As the media thundered apocalyptically about 200-seat Tory majorities and the final destruction of the socialist project; as the Tories giddily prepared themselves for a massacre and half of the Labour party seemed to be egging them on; as everything looked utterly bleak and airless; as the feeling of being trapped on a rotting old prison ship grew, the water seeping in, every lurch carrying us down into the sunless desert at the bottom of the world, people decided that actually, Corbyn could do this. We would ignore the papers and the polls, we would have faith in the possibility that something good might actually happen, and if it meant retreating into a fanatical little bubble, then that was fine.
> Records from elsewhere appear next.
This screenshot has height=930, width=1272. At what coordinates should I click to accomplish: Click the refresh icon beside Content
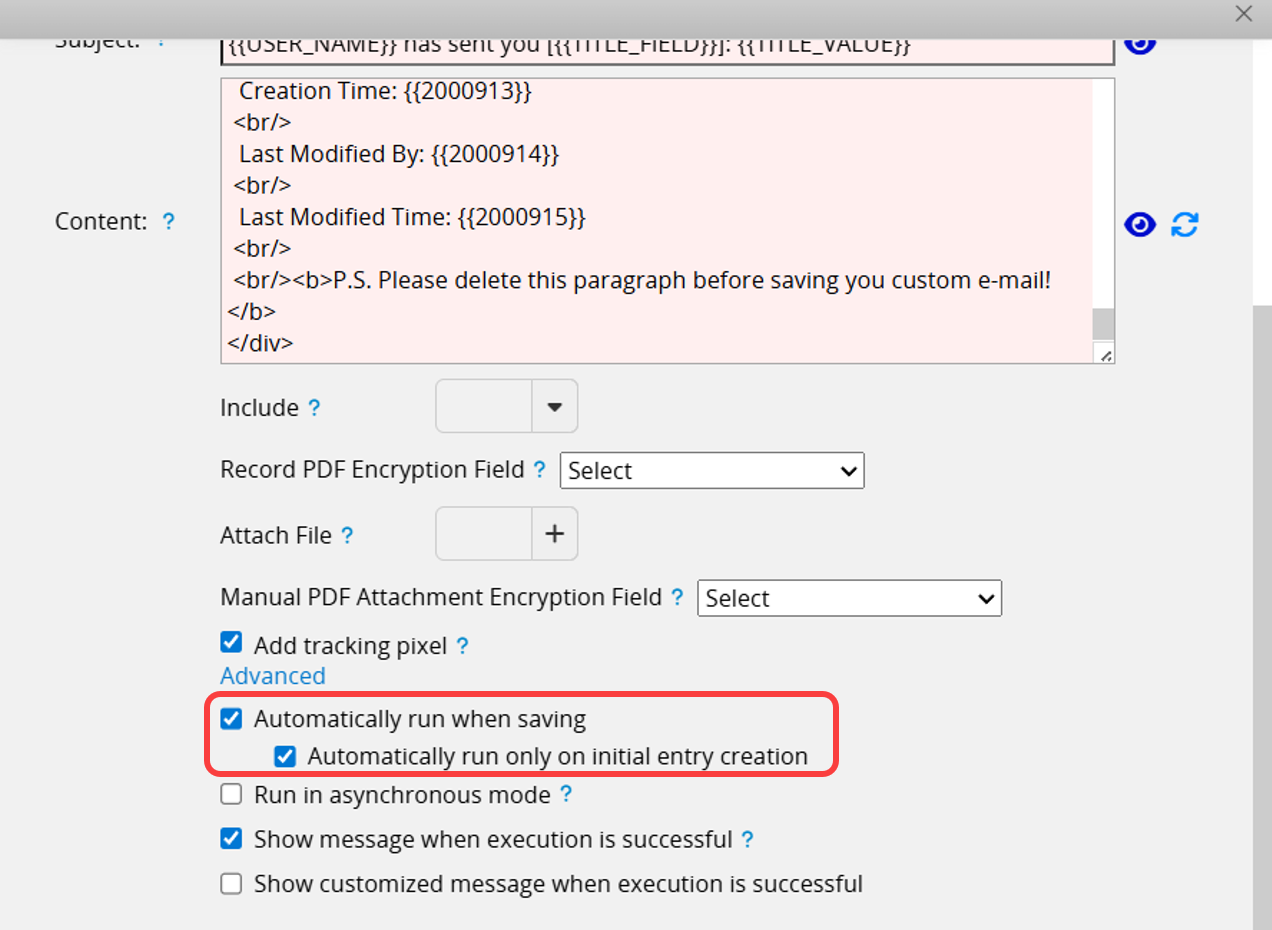(1185, 225)
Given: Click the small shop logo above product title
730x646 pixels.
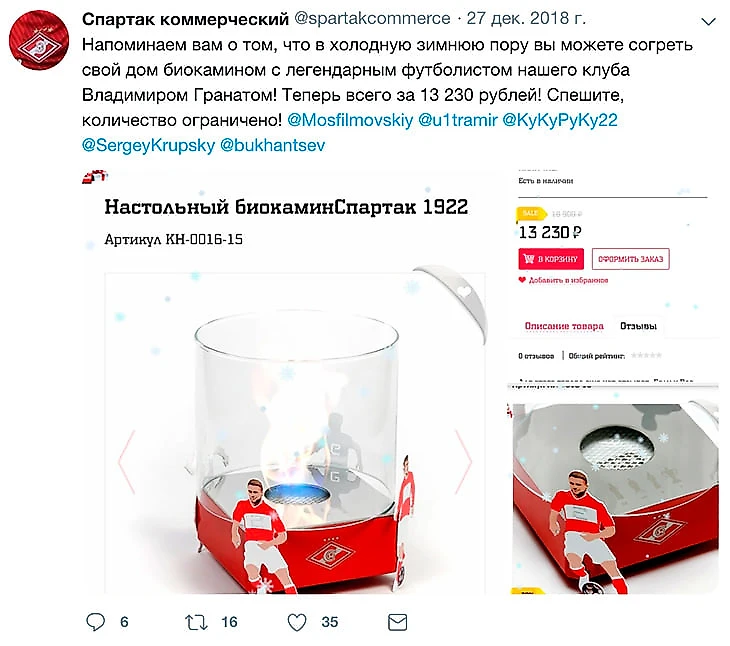Looking at the screenshot, I should 95,176.
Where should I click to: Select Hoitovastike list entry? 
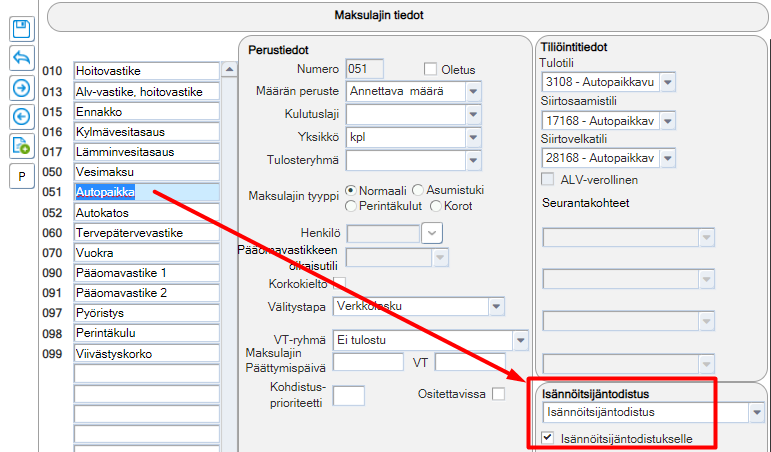(x=147, y=71)
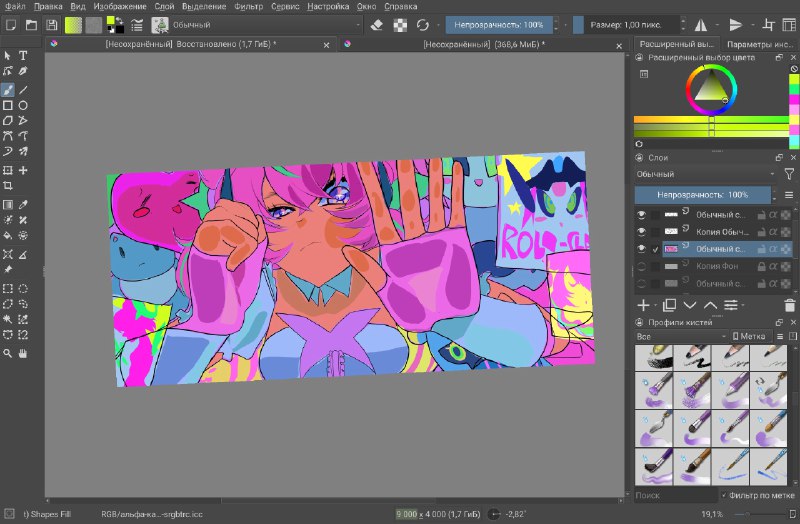This screenshot has width=800, height=524.
Task: Switch to the Параметры инс... tab
Action: 759,44
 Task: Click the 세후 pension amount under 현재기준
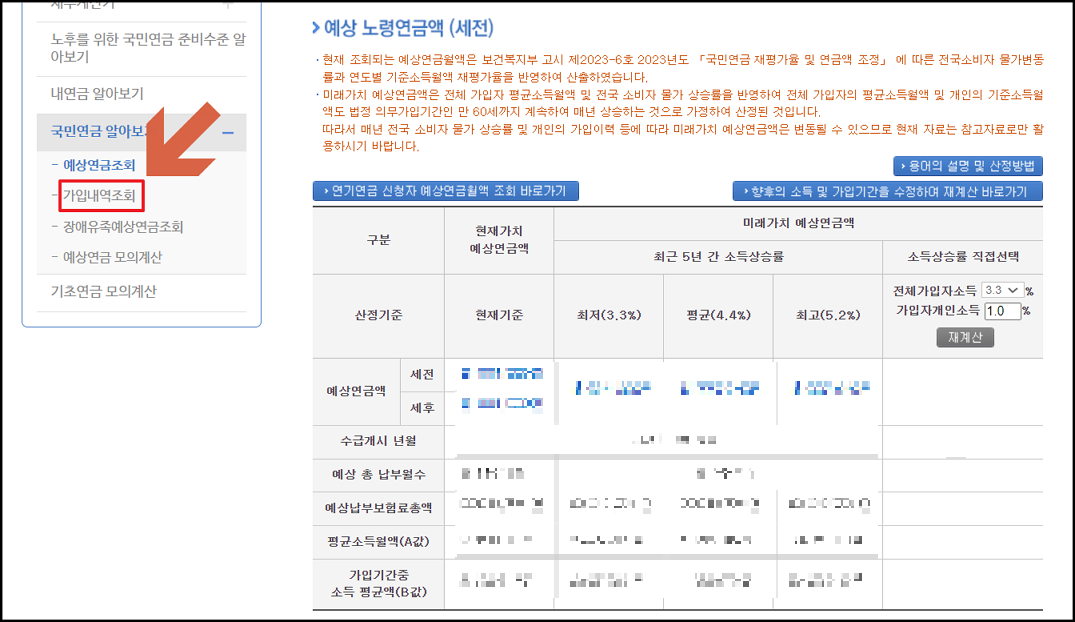[500, 407]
This wasn't a naïve hope; we weren't deluding ourselves. Everyone knew that the situation looked incredibly grim, that common sense and political inevitability were pointing in only one direction, and that rich and powerful people were doing everything they could to crush us utterly. It was, in a way, a kind of ironic hope – the hope of the already defeated, holding simultaneously the weary certainty of loss and the absolute insistence on victory. Few people genuinely dared to believe that Corbyn would actually come out on top, but the point was to say the unsayable, to refuse an ugly world and live for a few weeks as if anything were possible. It was an incantation. Corbyn is the absolute boy. He's never lost an election in his life. It was, in the end, a kind of magic: our thoughts and hopes and sheer mental will could turn something unthinkable into reality.
And it worked.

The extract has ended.